Che cos’è l’albinismo?

La parola albinismo deriva dal latino albus, che significa “bianco”.

Il soggetto affetto da quest’anomalia si presenta con cute di color bianco-cereo, capelli, sopracciglia e altri peli di color biondo pallido o bianco e iride rosa.

Intorno a questo fenomeno così poco conosciuto, nel passato aleggiavano molte leggende, tra le quali quella di Azzurrina, una bambina nata intorno al 1370, figlia di un feudatario di Montebello di Torriana, prematuramente scomparsa il 21 giugno del 1375.

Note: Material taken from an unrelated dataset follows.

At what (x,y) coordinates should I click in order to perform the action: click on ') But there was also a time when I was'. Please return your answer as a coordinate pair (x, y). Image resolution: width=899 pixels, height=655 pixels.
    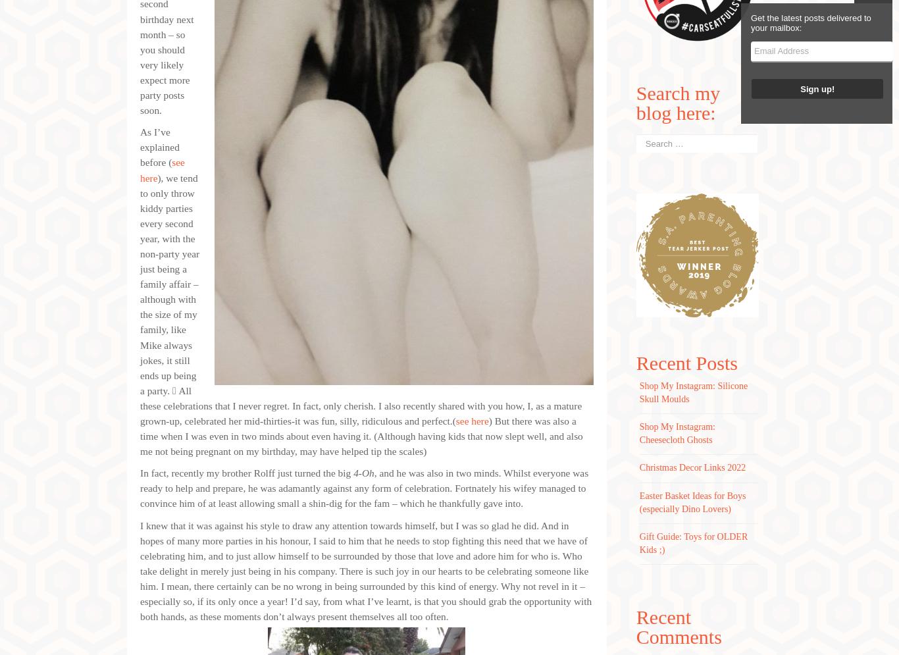
    Looking at the image, I should click on (357, 428).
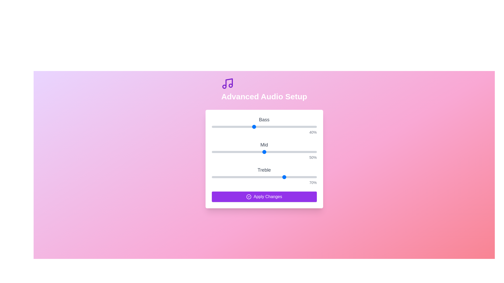  Describe the element at coordinates (255, 127) in the screenshot. I see `the 0 slider to 42%` at that location.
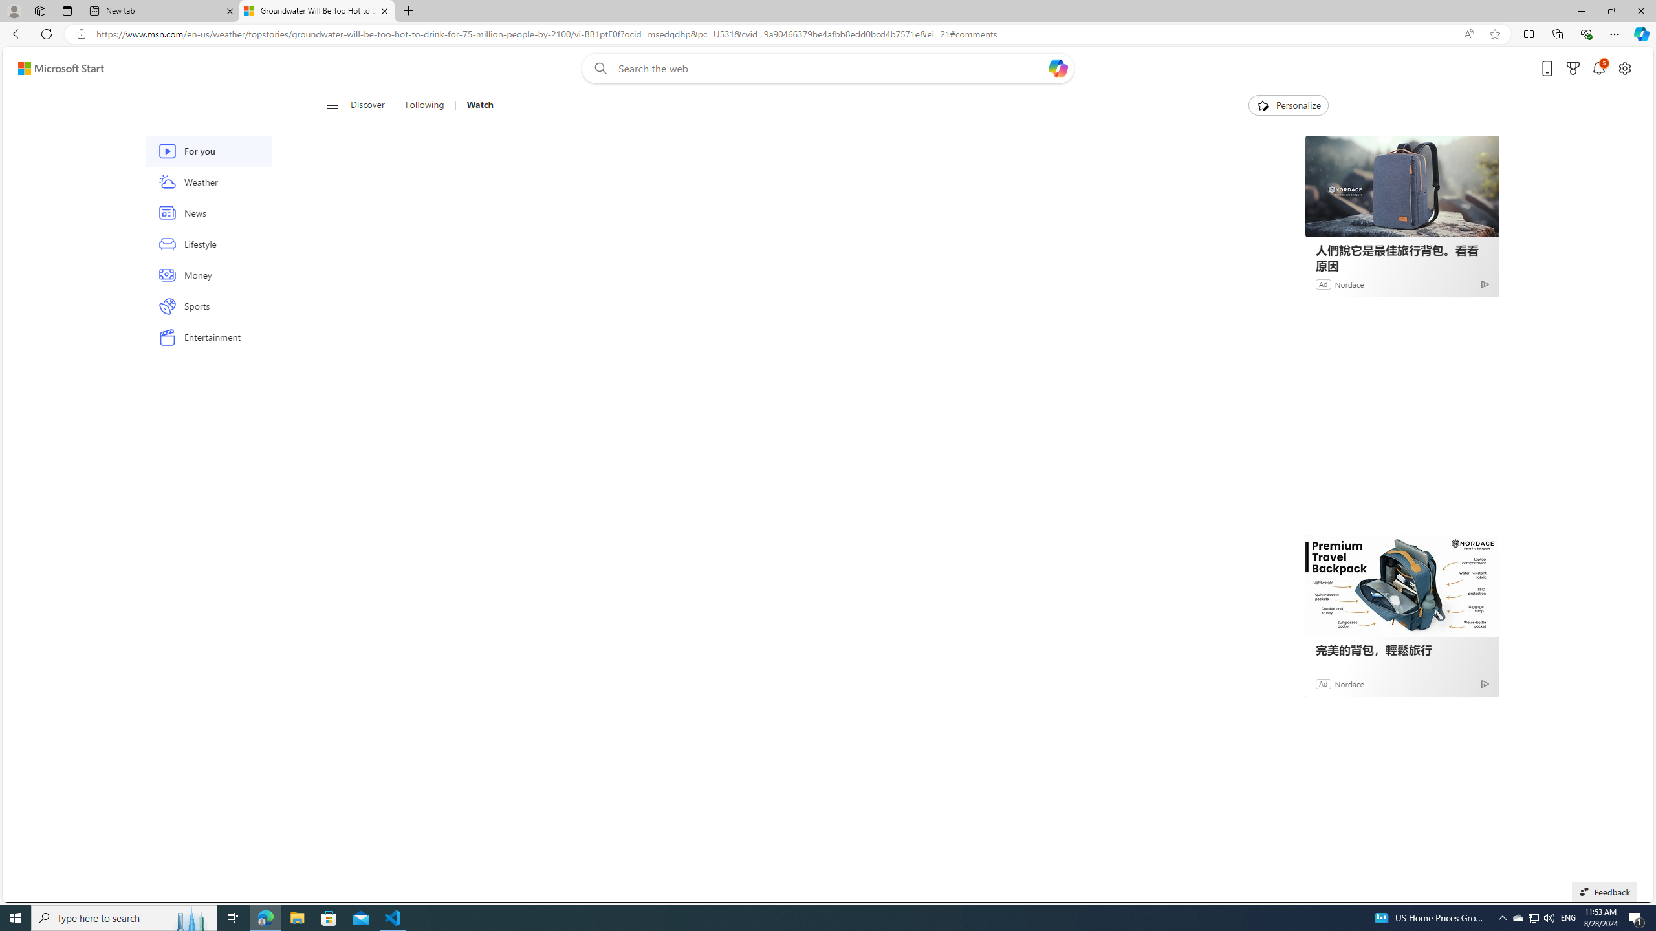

Si narra che fosse una bambina albina e che la superstizione popolare dell’epoca collegasse quest’anomalia con eventi di natura diabolica. Una bambina dalla pelle così candida, a quel tempo, faceva molta paura; la si paragonava ad una strega o ad una creatura strana, non umana. Anche sua madre la reputava diversa dalle altre bambine, le diceva che quella sua particolarità la rendeva più bella e che i doni che possedeva erano speciali e meravigliosi. E come ogni buona madre che percepisce il pericolo vicino, decise di fare di tutto pur di proteggerla dalle maldicenze, così decise di tingerle periodicamente i capelli di nero, per non destare troppo sospetto. Ma i pigmenti naturali utilizzati e la scarsa capacità dei capelli albini di trattenere il colore, avevano dato alla chioma della bimba riflessi azzurri. Proprio da questo suo colore così particolare di capelli, sarebbe venuto fuori il suo soprannome: Azzurrina. Si dice che il 21 giugno del 1375, mentre il padre era in battaglia, Azzurrina vigilata a distanza giocasse nella sua residenza con una palla di stracci mentre fuori infuriava un temporale. Secondo le testimonianze la bambina avrebbe inseguito la palla e sarebbe caduta dalla scala all’interno della ghiacciaia sotterranea, nell’intento di recuperarla.

Le guardie, tranquille del fatto che i sotterranei non fossero collegati ad altre stanze e che dunque la bambina non potesse raggiungere nessun posto del castello, la lasciarono andare senza seguirla. Quando ad un certo punto i due sentirono un urlo provenire da quella direzione, accorsero a controllare che la bambina stesse bene, ma non trovarono nessuna traccia né della bambina, né della palla e il suo corpo non sarebbe stato mai più ritrovato. Il temporale sarebbe cessato con la scomparsa di Azzurrina. La leggenda vuole che il fantasma della bambina sia ancora presente nel castello e che torni a far sentire la sua voce ogni cinque anni, in concomitanza con il cadere del solstizio d’estate. Nonostante questa sia solo una storia che viene tramandata nei secoli, di volta in volta modificata e abbellita, messa per iscritto assieme ad altre leggende solo nel 1620, c’è da dire che l’albinismo è una condizione vera e reale, che colpisce circa 1 persona su 20.000, comparendo con particolare frequenza in aree geografiche e popolazioni isolate, laddove la consanguineità favorisce le patologie genetiche recessive, come nel caso degli Indiani bianchi della Costa di San Blas (Panama), in cui 1 individuo ogni 140 è albino.